Clinical Data Manager II – Senior Clinical Data Manager

This is a fully remote position, open to applicants in Slovakia.

📋 Description

• Accountable for overseeing all elements of the clinical trial data management process from the initiation of the study to the post-database lock phase.

• Serve as the primary Data Management (DM) point of contact for designated clinical project(s), ensuring seamless operations and timely execution of tasks.

• Supervise the data entry process for projects, which includes creating data entry guidelines, providing training, and ensuring quality.

• Offer insights, evaluate, and manage timelines to guarantee adherence to clinical data management deadlines.

• Create CRF specifications based on clinical study protocols and facilitate feedback from stakeholders.

• Execute User Acceptance Testing (UAT) for database builds and maintain documentation for quality-controlled database builds.

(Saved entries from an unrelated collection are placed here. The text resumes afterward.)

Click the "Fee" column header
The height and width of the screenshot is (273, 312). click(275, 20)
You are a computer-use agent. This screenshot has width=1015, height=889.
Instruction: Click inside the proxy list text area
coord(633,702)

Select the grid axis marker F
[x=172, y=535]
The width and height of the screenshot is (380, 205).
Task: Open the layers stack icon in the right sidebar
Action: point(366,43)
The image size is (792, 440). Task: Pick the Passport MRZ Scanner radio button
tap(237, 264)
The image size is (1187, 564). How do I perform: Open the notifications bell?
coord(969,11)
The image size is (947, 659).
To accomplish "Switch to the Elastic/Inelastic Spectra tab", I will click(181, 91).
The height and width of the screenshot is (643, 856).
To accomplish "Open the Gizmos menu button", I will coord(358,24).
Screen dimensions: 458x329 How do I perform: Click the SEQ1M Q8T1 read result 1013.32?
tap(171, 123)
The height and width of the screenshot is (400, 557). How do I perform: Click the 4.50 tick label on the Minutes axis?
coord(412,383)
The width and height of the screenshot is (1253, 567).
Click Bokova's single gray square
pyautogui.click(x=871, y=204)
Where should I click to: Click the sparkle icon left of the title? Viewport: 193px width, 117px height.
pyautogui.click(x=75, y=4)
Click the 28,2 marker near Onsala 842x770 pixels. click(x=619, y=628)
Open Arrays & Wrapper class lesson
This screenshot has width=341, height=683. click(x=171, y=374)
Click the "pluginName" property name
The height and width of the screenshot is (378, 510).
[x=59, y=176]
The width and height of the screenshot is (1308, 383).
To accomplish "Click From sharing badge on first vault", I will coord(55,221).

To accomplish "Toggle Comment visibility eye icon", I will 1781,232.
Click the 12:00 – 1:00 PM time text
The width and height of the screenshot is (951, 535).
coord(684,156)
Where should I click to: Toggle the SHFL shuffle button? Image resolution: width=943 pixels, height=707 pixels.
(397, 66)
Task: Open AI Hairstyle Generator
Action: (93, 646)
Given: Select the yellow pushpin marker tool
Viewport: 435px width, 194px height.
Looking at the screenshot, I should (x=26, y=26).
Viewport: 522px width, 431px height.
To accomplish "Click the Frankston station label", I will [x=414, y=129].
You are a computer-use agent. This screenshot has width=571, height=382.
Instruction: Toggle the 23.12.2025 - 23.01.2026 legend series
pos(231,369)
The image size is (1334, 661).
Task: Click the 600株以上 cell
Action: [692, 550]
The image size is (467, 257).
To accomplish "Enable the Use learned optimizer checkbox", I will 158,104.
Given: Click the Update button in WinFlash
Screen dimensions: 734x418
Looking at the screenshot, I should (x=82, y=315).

• Define requirements for all types of edit checks and oversee the development of those specifications.

• Educate clinical research staff on project-related topics.

• Analyze and query clinical trial data in accordance with the Data Management Plan.

• Generate patient and study-level status reports and metrics.

• Coordinate the reconciliation of Serious Adverse Events (SAE) and Adverse Events (AE).

• Act as a liaison with third-party vendors in a project management role.

• Identify and resolve operational issues based on metrics data.

⛳️ Requirements

• Bachelor's degree and/or a relevant combination of experience.

• Over 8 years of experience as a Senior Clinical Data Manager or at least 5 years as a Clinical Data Manager II in a Clinical Research Organization, Pharmaceutical, or Biotech company.

• Experience with database setup and migrations.

• Preferred experience in oncology.

• Proficient in Microsoft Office Suite: Word, Excel, PowerPoint, and Outlook.

• Outstanding organizational and communication skills.

• Professional proficiency in the English language, both written and spoken.

• Familiarity with various clinical database management systems.

• Comprehensive understanding of drug, device, and/or biologic development along with effective data management practices.

• Strong representational skills and the ability to communicate effectively in both oral and written formats.

• Excellent leadership and interpersonal capabilities.

• Willingness to undertake occasional travel.

🏝️ Benefits

• Opportunities to work from home.

• Flexible work arrangements.